Collected data entries
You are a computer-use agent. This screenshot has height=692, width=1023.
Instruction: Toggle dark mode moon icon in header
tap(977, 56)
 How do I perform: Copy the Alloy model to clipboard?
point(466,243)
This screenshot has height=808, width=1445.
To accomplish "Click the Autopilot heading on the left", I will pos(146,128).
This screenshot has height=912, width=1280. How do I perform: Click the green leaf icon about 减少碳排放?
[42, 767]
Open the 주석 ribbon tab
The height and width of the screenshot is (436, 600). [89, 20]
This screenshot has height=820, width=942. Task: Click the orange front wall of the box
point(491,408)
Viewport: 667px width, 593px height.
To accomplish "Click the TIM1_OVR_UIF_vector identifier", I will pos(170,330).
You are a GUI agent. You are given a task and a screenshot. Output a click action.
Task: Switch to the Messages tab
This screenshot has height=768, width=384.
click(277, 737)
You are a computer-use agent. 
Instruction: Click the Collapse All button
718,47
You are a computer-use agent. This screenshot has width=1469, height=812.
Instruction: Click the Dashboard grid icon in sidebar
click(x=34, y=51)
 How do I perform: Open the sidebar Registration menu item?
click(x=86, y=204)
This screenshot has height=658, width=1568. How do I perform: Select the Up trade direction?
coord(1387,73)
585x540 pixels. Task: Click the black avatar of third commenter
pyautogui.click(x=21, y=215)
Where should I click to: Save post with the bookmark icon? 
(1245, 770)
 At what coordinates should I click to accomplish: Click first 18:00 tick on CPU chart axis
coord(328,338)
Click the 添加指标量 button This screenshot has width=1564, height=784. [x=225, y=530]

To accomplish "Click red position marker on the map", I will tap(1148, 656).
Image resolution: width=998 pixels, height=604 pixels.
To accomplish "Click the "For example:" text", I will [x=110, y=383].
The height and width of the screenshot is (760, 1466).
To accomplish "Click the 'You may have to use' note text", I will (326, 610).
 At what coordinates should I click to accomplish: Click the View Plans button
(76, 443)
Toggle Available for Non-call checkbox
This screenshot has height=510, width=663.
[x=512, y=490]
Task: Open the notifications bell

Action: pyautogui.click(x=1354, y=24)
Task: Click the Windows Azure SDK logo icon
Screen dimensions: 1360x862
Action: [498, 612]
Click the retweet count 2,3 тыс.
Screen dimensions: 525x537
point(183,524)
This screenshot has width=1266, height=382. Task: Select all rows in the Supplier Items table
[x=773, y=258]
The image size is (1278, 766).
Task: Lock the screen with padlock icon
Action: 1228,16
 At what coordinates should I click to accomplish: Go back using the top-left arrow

◆ **Aim of the exercise**
Which lines in the records above contain the word "left"? Copy each one.

◆ **Response for this exercise**
To accomplish "Click the Autopilot heading on the left", I will pos(146,128).
 At what coordinates should I click to accomplish: Go back using the top-left arrow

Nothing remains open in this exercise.